Dieser Hit aus den 80er Jahren sorgt auf jeder Party zuverlässig für mächtig Stimmung.
„Will nicht spar’n, will nicht vernünftig sein. Tank nur das gute Super rein. Ich will fahr’n, ich will fahr’n.“ (Markus, Schlagersänger)
Unserem Philosophen fällt auf, dass das Lied im Radio nicht mehr zu hören ist. Warum? Weil darin etwas verherrlicht wird, das auf der Liste klimaschädlicher Aktivitäten an erster Stelle steht: Auto oder Motorrad fahren. Ihn wundert, dass es auf besagter Party nicht zu einem spontanen Sitzstreik gekommen ist. Vielleicht lag es am Alter und dem Alkoholpegel der illustren Runde.
Apropos Auto: Unser Philosoph war in seiner Jugend das Gegenteil von einem Bücherwurm. Jeden freien Cent hat er in seinen Golf GTi investiert. Zu schön war das Gefühl, frei und mobil zu sein. Fahren um des Fahrens willen.
Er fragt sich, ob das Thema Mobilität schon mal philosophisch beleuchtet wurde. Wenn, dann in Frankreich. Die dortige philosophische Szene ist lebendig, wenn es um die Reflexion popkultureller Phänomene geht.
Er stößt auf Paul Virilio: Philosoph, Journalist, Kunstglaser-Meister, selbsternannter
Architekt - und Begründer der Dromologie. Bitte was? Diesen Begriff hat unser Philosoph noch nie gehört. Er findet heraus, dass damit die „Wissenschaft“ vom Wesen und den Auswirkungen der Geschwindigkeit gemeint ist.
Für Virilio ist das Auto der metallgewordene Traum vom menschlichen Körper in vollkommender Stärke. Aber:
„Das Fahrzeug, das am Straßenrand steht, ist nichts als ein Sofa mit vier oder fünf Plätzen.“
Spannend wird es, wenn sich das Fahrzeug in Bewegung setzt, wenn es seine Passagiere mitnimmt zum Endpunkt der Reise - ans Ziel. Dabei geht die gesamte Fuhre von einem Bewegungszustand zum nächsten über. Wie einzelne Bilder, die zusammen eine Filmsequenz ergeben. Spontan denkt unser Philosoph an Zenons Pfeil-Paradoxon.

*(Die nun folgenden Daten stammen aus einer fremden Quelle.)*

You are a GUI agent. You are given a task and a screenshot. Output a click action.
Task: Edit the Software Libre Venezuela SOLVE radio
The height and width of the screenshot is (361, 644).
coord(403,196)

Was bei niedrigen Geschwindigkeiten deutlich ist, wird bei hohem Tempo verschwommener.
„Zwischen zwanzig und zweihundert Stundenkilometern ist die Deutlichkeit des vorbeihuschenden [sic] Bildes radikal verschieden.“
„Die Schnelligkeit ist unerhört, die Blumen am Weg sind keine Blumen mehr, sondern Flecken oder eher noch rote und weiße Striche.“
Aus diesem Grund fährt unser Philosoph niemals schneller als 120 Stundenkilometer. Beim seitlichen Blick aus dem Autofenster wird ihm nämlich schummrig. Ähnlich ergeht es ihm mit Virilios kryptischen Sätzen:
„Aufbrechen heißt auch, sich fortbewegen, den Bahnsteig, den Hafen hinter sich lassen und losfahren, heißt darüber hinaus, auf seine Ruhe zu verzichten, sich der Gewalt der Geschwindigkeit hingeben […].“
Wenn unser Philosoph richtig verstanden hat, ist Geschwindigkeit die Kraft, die Menschen jäh von Orten trennt. Zugleich ist jeder Aufbruch ein Abbruch unserer Kontakte. Immer lässt man etwas oder jemand zurück. Statt zu bleiben, fährt man woanders hin. An die Stelle der Sesshaftigkeit im Raum tritt die Sesshaftigkeit in der Zeit.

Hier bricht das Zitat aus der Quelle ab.